Trading in the Canadian dollar was fairly benign for most of Monday’s session, but there were two brief flashes of excitement. A general feeling of market malaise led the loonie to slowly weaken throughout the day, alongside most other risky assets. Two hours after North American markets opened, news that Saudi Arabia was looking to produce 500k more barrels of crude oil per day sent the price of WTI crude sharply lower to $75 per barrel. The loonie, which is hindered when oil prices are low, immediately woke from its slumber, selling off in tandem. After a three-hour lull, the newswires started buzzing again. Saudi officials disputed the notion that they wished to increase the supply of oil, saying that they were prepared to do the reverse if needed to support oil prices. Within moments, oil was back to $79, while the loonie pared back the losses it sustained following the initial oil news. The rest of the day was quiet, and the loonie resumed its prior trend, gradually weakening until markets closed. On today’s agenda, we have a fresh Canadian retail sales report at 08:30 / 13:30 GMT and a speech from the Bank of Canada’s Carolyn Rogers on financial stability—a major concern at the moment given Canada’s high levels of mortgage debt.
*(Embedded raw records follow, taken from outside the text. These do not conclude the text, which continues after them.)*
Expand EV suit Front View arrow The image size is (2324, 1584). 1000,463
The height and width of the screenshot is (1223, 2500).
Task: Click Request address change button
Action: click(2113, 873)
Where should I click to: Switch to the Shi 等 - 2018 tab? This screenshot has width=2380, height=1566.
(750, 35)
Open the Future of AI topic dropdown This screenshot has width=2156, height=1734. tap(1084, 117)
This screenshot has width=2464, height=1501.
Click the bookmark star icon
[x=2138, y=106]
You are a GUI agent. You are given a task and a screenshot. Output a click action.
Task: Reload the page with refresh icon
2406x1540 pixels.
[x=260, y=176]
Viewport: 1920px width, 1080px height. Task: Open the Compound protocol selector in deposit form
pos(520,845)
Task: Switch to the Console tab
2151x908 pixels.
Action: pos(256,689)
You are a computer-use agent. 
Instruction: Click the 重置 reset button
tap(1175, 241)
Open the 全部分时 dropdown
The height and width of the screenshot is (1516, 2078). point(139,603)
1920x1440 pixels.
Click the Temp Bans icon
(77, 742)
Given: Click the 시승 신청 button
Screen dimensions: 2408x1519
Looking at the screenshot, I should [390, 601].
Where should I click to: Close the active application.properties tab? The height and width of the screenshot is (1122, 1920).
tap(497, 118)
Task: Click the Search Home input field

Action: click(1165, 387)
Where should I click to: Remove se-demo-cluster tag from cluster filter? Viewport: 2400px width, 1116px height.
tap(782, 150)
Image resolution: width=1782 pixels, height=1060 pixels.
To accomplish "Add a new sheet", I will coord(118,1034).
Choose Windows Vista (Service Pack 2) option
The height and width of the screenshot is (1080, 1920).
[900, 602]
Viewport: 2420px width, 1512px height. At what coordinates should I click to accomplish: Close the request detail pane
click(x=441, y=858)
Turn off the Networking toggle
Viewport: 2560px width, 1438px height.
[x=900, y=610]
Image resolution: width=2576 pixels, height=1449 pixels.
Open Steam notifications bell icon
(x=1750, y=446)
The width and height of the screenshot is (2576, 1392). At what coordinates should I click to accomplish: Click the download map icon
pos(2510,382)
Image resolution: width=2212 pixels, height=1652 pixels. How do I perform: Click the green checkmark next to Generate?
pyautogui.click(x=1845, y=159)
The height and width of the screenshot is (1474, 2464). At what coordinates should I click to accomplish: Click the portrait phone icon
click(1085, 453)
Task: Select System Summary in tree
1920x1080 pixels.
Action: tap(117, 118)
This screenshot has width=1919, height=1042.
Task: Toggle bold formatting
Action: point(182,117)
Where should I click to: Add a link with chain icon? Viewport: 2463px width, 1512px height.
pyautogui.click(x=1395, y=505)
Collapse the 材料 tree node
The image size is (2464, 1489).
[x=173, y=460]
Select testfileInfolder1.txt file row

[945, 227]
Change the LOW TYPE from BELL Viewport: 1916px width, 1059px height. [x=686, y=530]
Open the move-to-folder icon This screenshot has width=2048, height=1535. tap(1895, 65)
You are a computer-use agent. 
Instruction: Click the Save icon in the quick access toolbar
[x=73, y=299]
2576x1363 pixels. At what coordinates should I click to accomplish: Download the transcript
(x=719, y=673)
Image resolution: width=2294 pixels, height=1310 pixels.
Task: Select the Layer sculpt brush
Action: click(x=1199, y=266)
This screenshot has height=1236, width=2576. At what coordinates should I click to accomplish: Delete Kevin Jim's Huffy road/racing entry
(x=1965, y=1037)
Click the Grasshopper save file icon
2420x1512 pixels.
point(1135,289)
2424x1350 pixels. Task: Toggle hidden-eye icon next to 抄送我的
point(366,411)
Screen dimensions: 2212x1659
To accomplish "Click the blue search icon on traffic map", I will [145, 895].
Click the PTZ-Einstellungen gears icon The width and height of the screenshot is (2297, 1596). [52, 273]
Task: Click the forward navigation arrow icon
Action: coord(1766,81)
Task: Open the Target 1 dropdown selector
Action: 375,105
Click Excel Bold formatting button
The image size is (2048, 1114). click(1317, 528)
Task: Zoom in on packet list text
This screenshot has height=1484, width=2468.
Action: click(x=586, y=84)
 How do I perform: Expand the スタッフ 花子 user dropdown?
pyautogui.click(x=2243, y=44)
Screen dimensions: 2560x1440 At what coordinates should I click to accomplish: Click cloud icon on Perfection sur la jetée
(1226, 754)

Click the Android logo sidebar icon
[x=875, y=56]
The dollar soared yesterday on risk-off trading as concerns over Chinese lockdowns weighed on pro-cyclical assets. However, despite the greenback’s rally, the broad dollar still remains some distance from where it was trading prior to October’s CPI release less than two weeks ago. This is due to one of the two main drivers of the risk rally, the Fed’s deceleration in the tightening cycle, remaining intact. Following yesterday’s retracement, the dollar’s rally has seemingly stalled along with the climb higher in US yields overnight, keeping the DXY index some 2.24% off pre-CPI levels. This is largely due to dovish commentary by both non-voting FOMC member Mary Daly and voting member Loretta Mesta. Speaking at separate events, both regional Fed presidents highlighted that a level of caution is needed in monetary policy decisions to avoid overtightening. With Daly’s views already known and carrying less impact because she doesn’t currently vote on policy, it was Mester’s statement that the tightening cycle was entering a new “cadence” that stopped the dollar’s rally in its tracks. The shift in the market focus from China’s growth outlook back towards easing pressure from Fed policy highlights the precarious macro environment that is keeping intraday volatility in most G10 FX pairs elevated, especially as the overnight decline in the dollar coincides with 27,307 new Covid cases reported in China. This is close to the previous record of 28,973 reached in April during Shanghai’s outbreak that caused multiple municipalities to enter full-blown lockdowns. Today, with very little released in terms of economic data and Fed’s Mester, George and Bullard set to speak again to markets, price action may be limited as traders look towards tomorrow’s FOMC meeting minutes and the latest flash PMIs.
The euro fell 0.75% against the dollar yesterday, breaking key support levels in doing so to trade back towards levels seen shortly after the release of the US CPI report. However, the decline in the euro has seemingly fizzled out overnight despite commentary from ECB members over the past 24 hours taking a more dovish tone as policy officials continue to point towards a year-end rate of 2%. Speaking to Market News International yesterday, ECB Chief Economist Philip Lane stated that “one platform for considering 75bps is no longer there” as he stressed the need to incorporate the cumulative effect of the tightening cycle thus far when deciding on the next policy decisions. With China’s economic outlook remaining bleak as Covid cases continue to rise and ECB officials guiding markets to a flatter rate path going forward, the euro’s resistance to further depreciation is notable. This may only be a temporary period of reprieve, however, as tomorrow’s flash PMIs for November is likely to bring the eurozone’s weakening fundamentals back to the fore for traders.
In a session characterised by the rebound in the dollar, price action in the pound was notably subdued. Falling just 0.46% on the day, sterling ranked as one of the better performers against the dollar on the day. This stands in contrast to price action over the past month and a half, which has seen sterling outperform on broad US dollar weakness. Although it is arguably too early to say, especially amongst a very light few sessions of late, the signs are starting to become visible that GBPUSD may have entered a new near-term range. The main test of this hypothesis will come in the form of November’s flash PMIs tomorrow. Expected to show a further deepening in the economic slowdown, the data will test traders’ resolve against the deteriorating fundamentals in the UK.